I'd also use nuts and bolts. Even on the thickest impeller, there's not that much metal to thread into.


----------



## tinter (Apr 20, 2014)

I would be using nylock nuts and thread locker, but then again I'm all about overkill. ☺


----------



## CarlB (Jan 2, 2011)

Nuts and bolts with locktite


----------



## Rob711 (Feb 5, 2015)

I use nylock nuts, after I drilled my ariens looking at it I thought I could prob tap the impeller and use loctite but being lazy, I use bolts, I'd worry the self tappers would workout and fly away


----------



## scrappy (Dec 7, 2014)

Stainless steel bolts & nuts.


----------



## Geno (Nov 29, 2011)

agree with above- something else to keep in mind.. they may well last longer than rubber but if/when you need to change rubber, if the screws are rusted in they will snap off much easier than a bolt. I've had that happen on many things in the past then you'll be tearing impeller out to drill the screw out. Also if the screw did come loose.. That would be the one that takes the neighbors Mercedes window out. All my impellers installed always used the stainless bolts w/lock nuts


----------



## Grunt (Nov 11, 2013)

jtclays said:


> Old Toro's may be the same way, just don't like them at all, the black parts all rust.

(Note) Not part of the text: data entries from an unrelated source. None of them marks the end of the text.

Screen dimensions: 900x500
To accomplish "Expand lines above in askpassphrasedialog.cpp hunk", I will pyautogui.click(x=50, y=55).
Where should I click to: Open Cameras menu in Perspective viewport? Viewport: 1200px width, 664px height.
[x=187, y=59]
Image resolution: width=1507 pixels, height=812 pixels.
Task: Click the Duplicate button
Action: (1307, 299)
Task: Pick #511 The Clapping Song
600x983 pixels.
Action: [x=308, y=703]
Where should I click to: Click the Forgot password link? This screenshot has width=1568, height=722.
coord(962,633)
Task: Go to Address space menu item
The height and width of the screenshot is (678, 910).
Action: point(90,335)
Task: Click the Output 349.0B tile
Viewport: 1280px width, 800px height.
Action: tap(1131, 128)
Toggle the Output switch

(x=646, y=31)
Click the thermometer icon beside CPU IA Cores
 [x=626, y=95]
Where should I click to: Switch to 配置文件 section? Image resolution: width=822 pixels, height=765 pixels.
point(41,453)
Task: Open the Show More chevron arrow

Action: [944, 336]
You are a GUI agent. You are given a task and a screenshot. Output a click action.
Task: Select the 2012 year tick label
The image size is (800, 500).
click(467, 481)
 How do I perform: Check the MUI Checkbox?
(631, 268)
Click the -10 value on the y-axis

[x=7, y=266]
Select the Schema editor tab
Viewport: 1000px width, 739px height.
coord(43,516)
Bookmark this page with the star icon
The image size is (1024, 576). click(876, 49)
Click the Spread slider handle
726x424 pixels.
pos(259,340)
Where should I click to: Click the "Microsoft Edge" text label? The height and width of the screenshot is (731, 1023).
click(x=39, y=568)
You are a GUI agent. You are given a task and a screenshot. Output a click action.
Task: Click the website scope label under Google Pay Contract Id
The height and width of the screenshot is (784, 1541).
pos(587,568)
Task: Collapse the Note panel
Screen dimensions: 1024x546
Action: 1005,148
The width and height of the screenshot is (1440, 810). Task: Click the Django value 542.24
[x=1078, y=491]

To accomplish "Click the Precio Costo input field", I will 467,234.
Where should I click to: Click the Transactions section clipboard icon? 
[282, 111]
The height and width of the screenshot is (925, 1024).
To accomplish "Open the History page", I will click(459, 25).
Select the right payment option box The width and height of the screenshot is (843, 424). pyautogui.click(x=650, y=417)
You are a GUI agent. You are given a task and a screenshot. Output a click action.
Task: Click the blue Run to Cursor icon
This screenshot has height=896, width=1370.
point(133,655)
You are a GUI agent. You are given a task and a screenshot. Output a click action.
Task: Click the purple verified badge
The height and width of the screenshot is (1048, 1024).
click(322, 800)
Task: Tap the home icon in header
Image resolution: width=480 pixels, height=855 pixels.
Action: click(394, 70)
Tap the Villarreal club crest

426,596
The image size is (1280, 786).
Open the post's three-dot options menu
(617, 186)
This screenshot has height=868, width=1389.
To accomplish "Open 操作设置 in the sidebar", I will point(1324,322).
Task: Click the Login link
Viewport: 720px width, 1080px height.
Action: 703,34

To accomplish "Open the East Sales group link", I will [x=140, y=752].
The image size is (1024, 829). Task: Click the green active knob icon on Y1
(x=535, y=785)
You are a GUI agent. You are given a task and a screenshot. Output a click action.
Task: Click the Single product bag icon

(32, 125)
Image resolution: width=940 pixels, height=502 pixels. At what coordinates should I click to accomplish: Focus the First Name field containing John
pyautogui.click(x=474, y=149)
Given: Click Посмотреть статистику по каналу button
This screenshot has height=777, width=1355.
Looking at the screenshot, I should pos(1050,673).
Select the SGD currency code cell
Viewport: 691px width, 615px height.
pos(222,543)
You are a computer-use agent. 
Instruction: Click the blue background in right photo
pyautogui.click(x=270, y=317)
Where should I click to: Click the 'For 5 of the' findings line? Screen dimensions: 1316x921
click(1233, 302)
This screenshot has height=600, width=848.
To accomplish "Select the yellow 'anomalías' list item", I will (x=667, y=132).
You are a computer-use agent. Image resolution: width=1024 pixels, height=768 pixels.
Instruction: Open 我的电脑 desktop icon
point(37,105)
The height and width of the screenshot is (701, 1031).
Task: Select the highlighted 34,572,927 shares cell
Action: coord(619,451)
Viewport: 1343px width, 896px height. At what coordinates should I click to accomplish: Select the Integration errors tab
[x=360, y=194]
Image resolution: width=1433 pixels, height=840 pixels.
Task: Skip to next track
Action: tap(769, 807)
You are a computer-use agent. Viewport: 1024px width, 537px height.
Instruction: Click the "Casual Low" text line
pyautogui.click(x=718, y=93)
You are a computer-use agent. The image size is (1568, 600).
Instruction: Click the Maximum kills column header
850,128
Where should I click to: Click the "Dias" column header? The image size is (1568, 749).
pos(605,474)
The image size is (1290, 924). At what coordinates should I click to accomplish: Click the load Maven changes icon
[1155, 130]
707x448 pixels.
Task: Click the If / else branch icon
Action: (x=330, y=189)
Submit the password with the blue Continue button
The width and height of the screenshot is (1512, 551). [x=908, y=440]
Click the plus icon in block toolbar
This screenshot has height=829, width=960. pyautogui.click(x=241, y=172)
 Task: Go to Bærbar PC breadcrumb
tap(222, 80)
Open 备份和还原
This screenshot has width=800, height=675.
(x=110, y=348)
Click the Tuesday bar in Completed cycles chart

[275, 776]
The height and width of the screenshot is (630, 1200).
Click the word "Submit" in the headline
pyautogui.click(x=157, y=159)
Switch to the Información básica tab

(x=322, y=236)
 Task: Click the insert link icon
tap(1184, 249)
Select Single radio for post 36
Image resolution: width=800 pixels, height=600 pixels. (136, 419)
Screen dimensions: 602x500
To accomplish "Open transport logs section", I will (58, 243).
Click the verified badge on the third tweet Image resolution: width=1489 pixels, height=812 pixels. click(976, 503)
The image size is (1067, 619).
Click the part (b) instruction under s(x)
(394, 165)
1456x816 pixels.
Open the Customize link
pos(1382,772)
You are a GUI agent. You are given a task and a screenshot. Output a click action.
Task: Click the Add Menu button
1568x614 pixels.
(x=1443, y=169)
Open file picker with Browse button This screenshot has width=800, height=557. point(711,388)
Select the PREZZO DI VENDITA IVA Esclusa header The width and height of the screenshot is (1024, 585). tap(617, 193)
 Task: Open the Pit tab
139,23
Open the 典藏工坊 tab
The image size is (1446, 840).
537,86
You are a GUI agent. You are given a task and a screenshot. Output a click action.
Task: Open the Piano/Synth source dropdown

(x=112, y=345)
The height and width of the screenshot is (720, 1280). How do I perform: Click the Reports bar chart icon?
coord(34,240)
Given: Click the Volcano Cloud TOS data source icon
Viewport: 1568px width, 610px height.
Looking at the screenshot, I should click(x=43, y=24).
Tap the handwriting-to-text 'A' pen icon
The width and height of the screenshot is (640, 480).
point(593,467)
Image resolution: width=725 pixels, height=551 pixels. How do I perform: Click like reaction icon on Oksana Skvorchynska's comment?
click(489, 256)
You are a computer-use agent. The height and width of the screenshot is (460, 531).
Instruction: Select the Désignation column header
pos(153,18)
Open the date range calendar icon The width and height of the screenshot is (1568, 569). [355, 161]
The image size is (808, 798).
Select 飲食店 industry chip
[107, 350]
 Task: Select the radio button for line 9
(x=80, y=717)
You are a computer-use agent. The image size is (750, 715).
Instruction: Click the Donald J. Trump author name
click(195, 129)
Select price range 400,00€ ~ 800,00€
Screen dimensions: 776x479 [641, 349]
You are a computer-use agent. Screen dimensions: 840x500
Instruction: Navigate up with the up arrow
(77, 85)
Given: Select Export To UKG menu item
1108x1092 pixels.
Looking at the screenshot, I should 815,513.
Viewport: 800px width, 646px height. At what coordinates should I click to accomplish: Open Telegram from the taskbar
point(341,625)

I think Toro does it on purpose.


Us Toro owners call that "patina" jt. Older people get gray hair, older Toro snow blowers get patina. :icon_whistling:


----------



## 43128 (Feb 14, 2014)

old toros have to be predrilled. i have three toros a 521 824 and 726 and they are all amazing blowers. the blacks still there on all of them but then again they are all garage kept. the red powdercoat they used is amazingly tough but i do think the black used on the control panel is **** poor, i have seen a lot of rusty ones


----------



## jtclays (Sep 24, 2010)

Grunt, I love the "patina" call, very funny ( I have the gray hair too). Like 43128 says, I guess it's how you take care of them that matters.


----------



## scrappy (Dec 7, 2014)

Geno said:


> agree with above- something else to keep in mind.. they may well last longer than rubber but if/when you need to change rubber, if the screws are rusted in they will snap off much easier than a bolt. I've had that happen on many things in the past then you'll be tearing impeller out to drill the screw out. Also if the screw did come loose.. That would be the one that takes the neighbors Mercedes window out. All my impellers installed always used the stainless bolts w/lock nuts



Would consider useing button head stainless, with the head on the "throw" side. Like these. 
I've seen some installs with the rubber installed on the throw side, seems like it would impead the flow. Should be mounted on the back side.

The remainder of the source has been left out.